▸ Required work
Every picture should be left out, but the lines below must be repeated exactly.

▸ Entries provided
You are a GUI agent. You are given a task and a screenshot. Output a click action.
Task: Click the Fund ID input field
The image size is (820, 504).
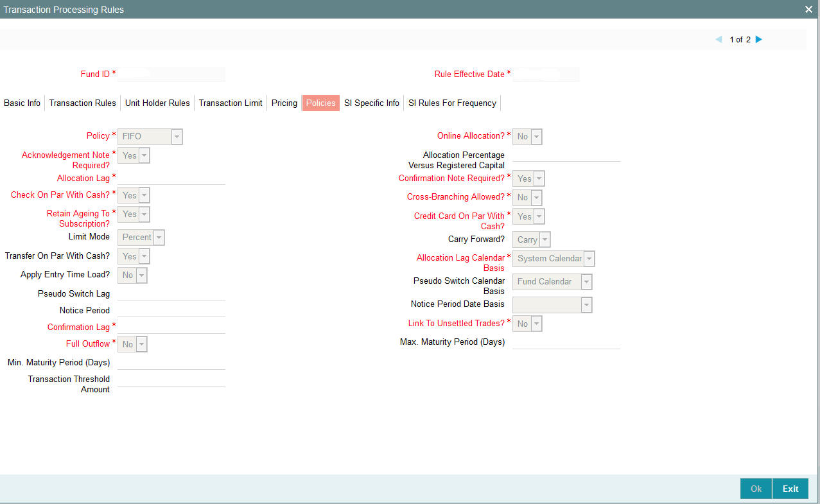point(171,73)
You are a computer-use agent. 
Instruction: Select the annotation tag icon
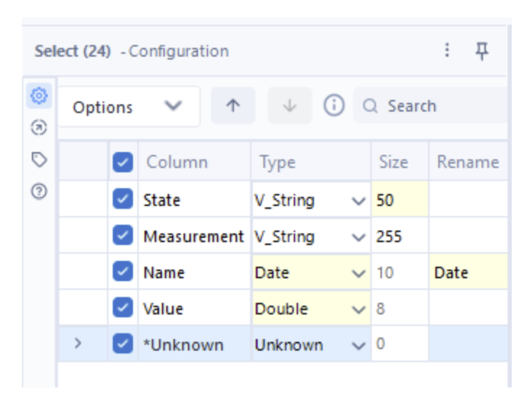point(39,159)
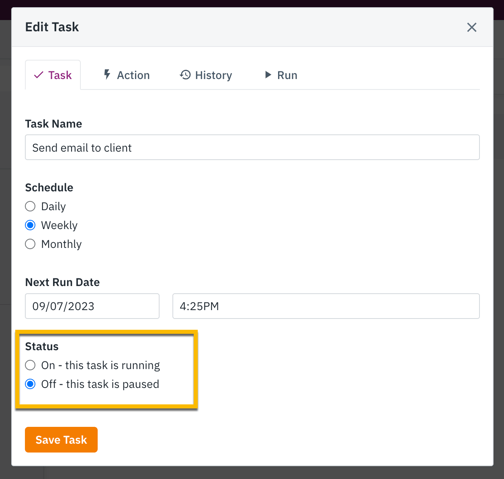Select the Off status radio button
The height and width of the screenshot is (479, 504).
30,384
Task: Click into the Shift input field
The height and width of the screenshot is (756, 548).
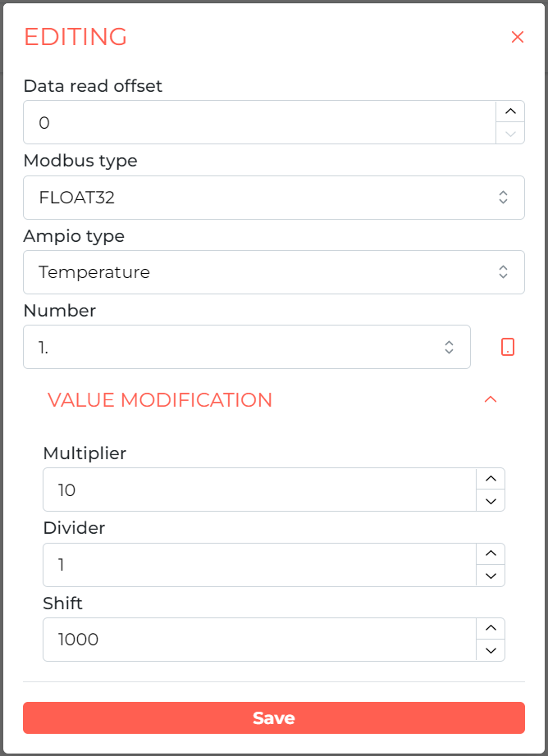Action: [259, 640]
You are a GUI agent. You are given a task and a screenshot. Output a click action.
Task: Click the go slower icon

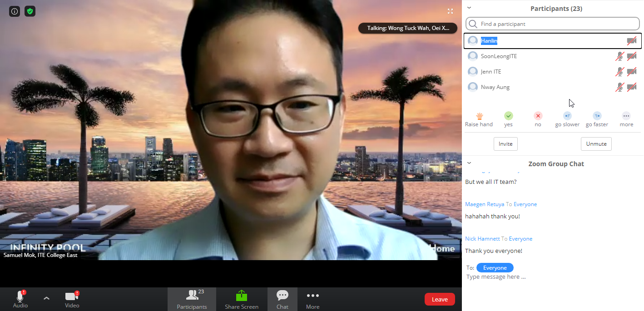567,116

▸ Task solution
You are a GUI agent. You are given a task and a screenshot. Output a click action.
Task: Click the Fund ID input field
The image size is (820, 504).
point(171,73)
You are a computer-use agent. 
Instruction: Select the annotation tag icon
point(39,159)
Select the Off status radio button
The height and width of the screenshot is (479, 504).
30,384
Task: Click into the Shift input field
The height and width of the screenshot is (756, 548).
Action: [259, 640]
You are a GUI agent. You are given a task and a screenshot. Output a click action.
Task: Click the go slower icon

567,116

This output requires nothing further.